Each record below should be output verbatim, without pictures.

☆ ☆ ☆ ☆

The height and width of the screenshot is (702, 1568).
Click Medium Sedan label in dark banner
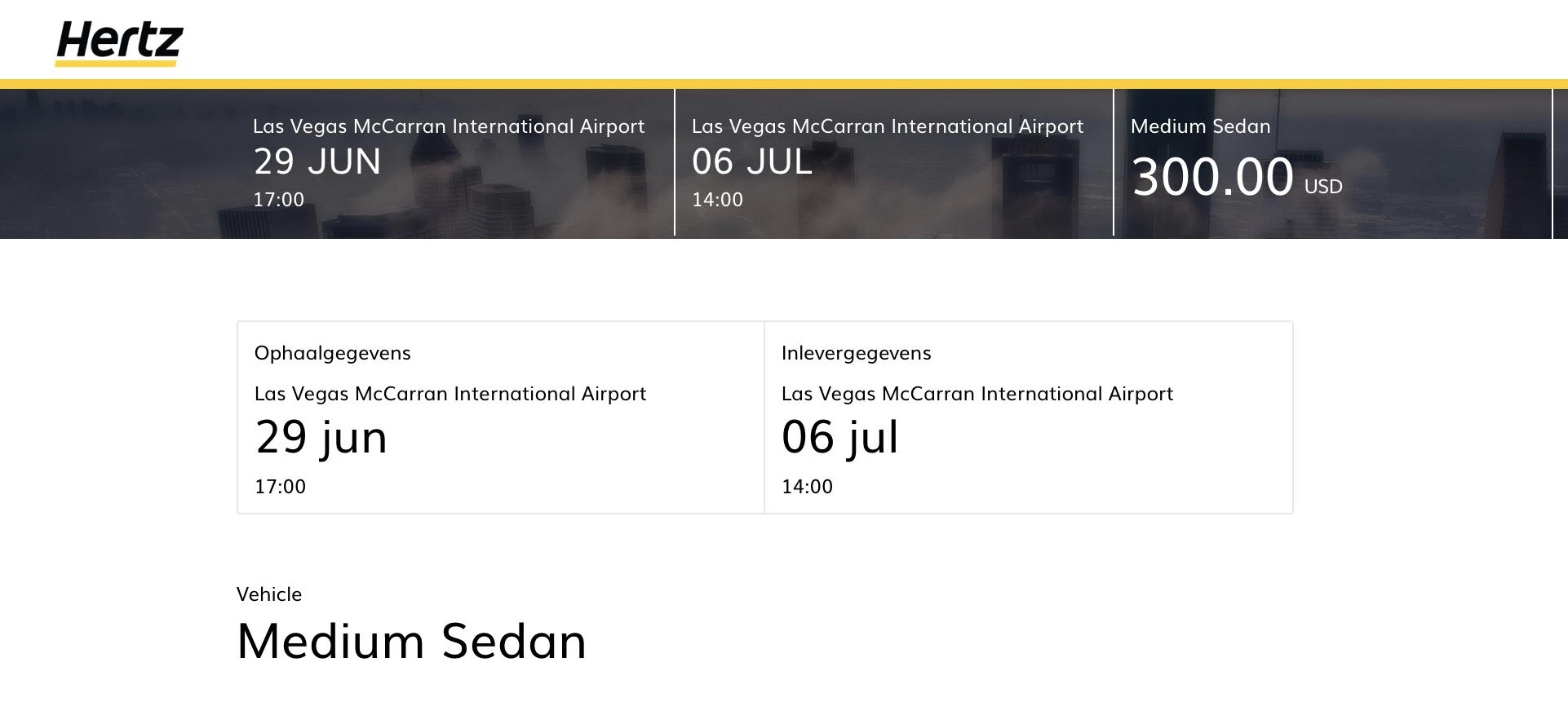[x=1200, y=126]
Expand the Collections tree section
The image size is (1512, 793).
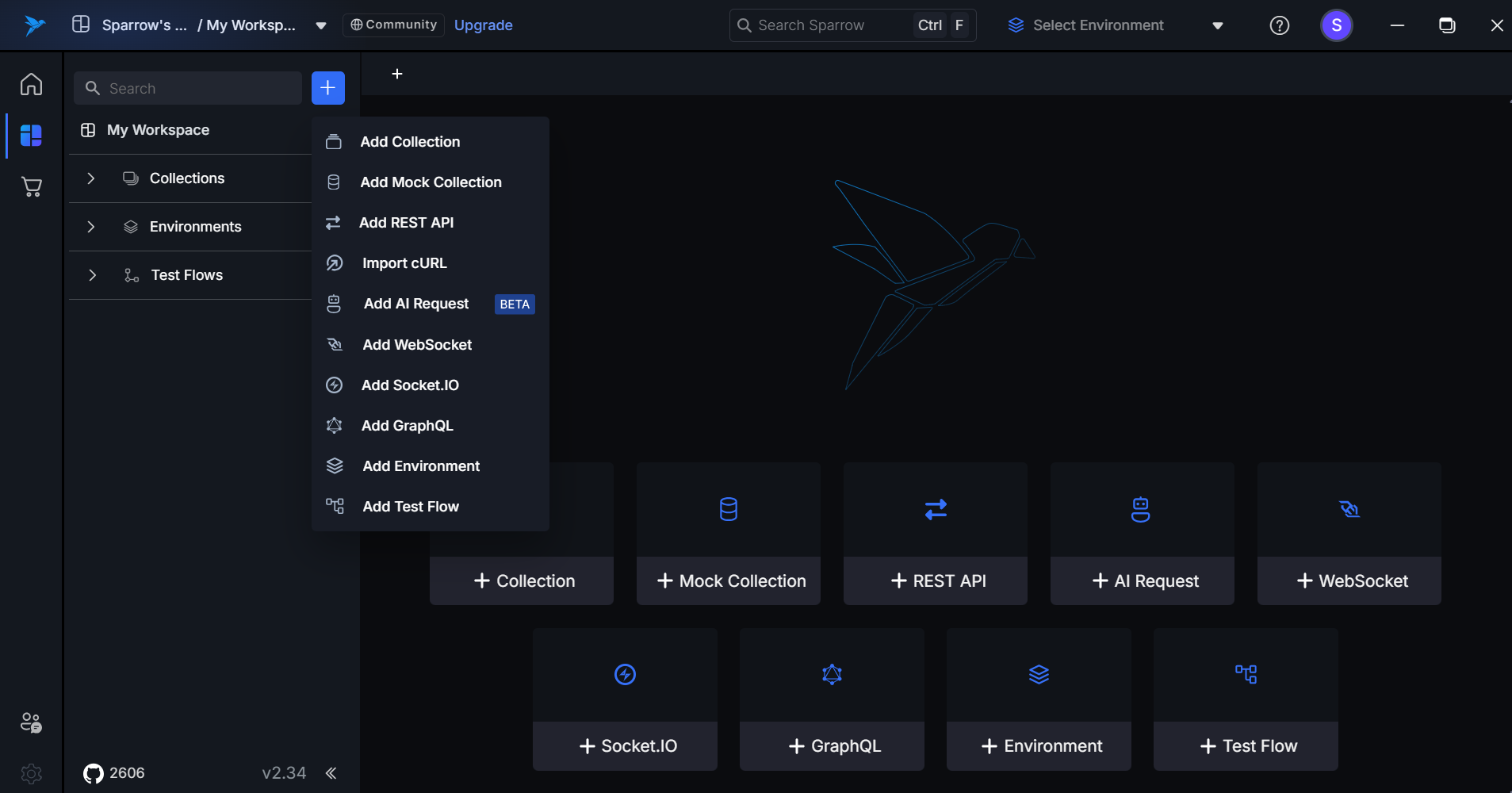coord(91,178)
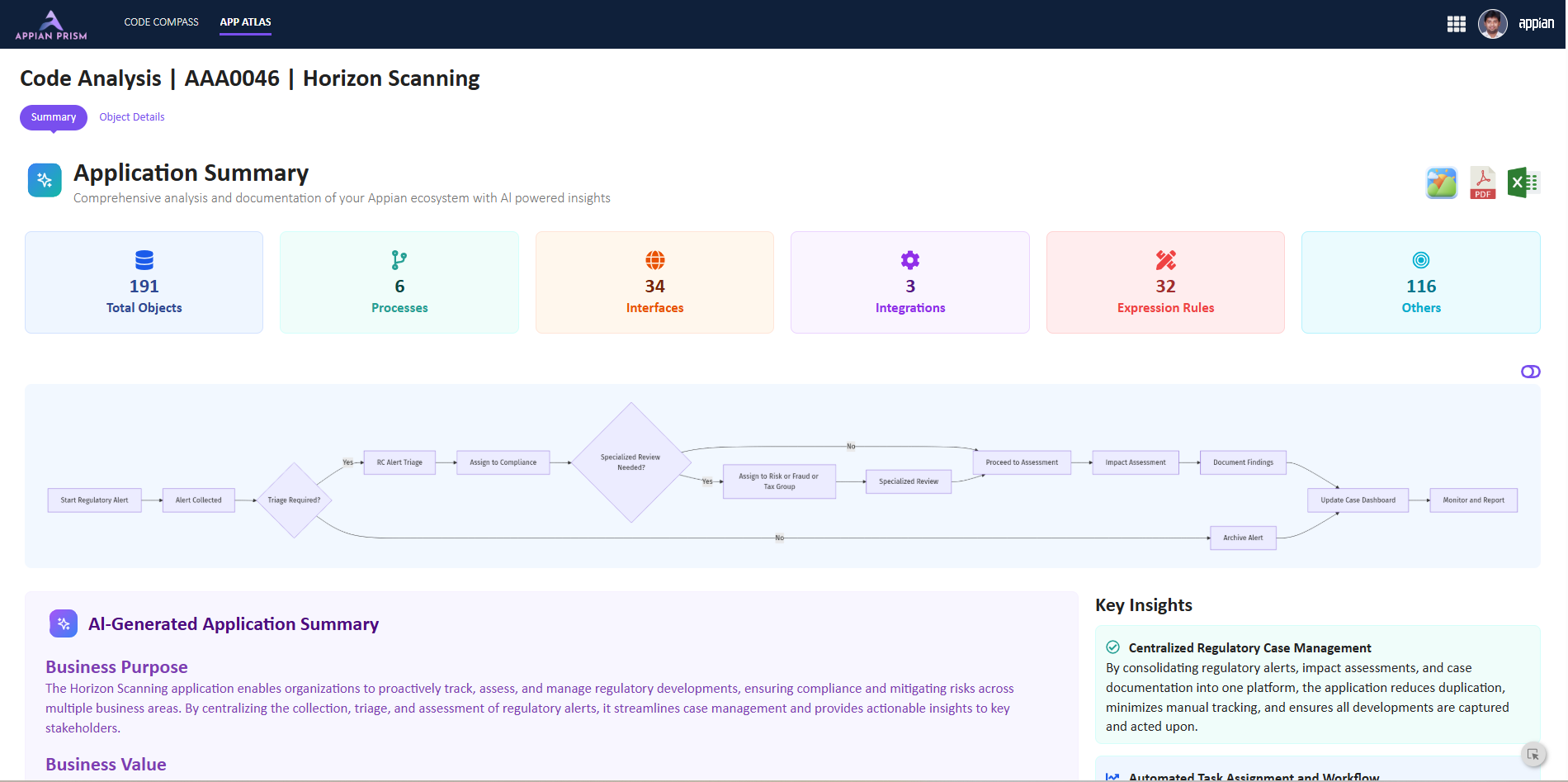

☆ ☆ ☆ ☆

- RESPONSE TO THE EXERCISE:
The height and width of the screenshot is (702, 1568).
Click Medium Sedan label in dark banner
[x=1200, y=126]
Expand the Collections tree section
The image size is (1512, 793).
coord(91,178)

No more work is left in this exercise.